START SUPPLIED MATERIAL

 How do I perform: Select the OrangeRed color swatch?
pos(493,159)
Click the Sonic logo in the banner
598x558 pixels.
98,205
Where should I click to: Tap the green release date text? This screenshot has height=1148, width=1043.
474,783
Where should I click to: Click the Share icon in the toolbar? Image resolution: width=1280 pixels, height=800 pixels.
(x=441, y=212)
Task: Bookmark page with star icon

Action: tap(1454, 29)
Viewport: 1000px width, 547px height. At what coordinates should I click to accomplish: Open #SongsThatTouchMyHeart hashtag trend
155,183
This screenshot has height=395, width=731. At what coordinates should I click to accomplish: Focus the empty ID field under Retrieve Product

END SUPPLIED MATERIAL

Lines from the one containing "Viewport: 1000px width, 547px" through the final line of the entries are the only ones to print, and each must match exactly.

Viewport: 1000px width, 547px height. At what coordinates should I click to accomplish: Open #SongsThatTouchMyHeart hashtag trend
155,183
This screenshot has height=395, width=731. At what coordinates should I click to accomplish: Focus the empty ID field under Retrieve Product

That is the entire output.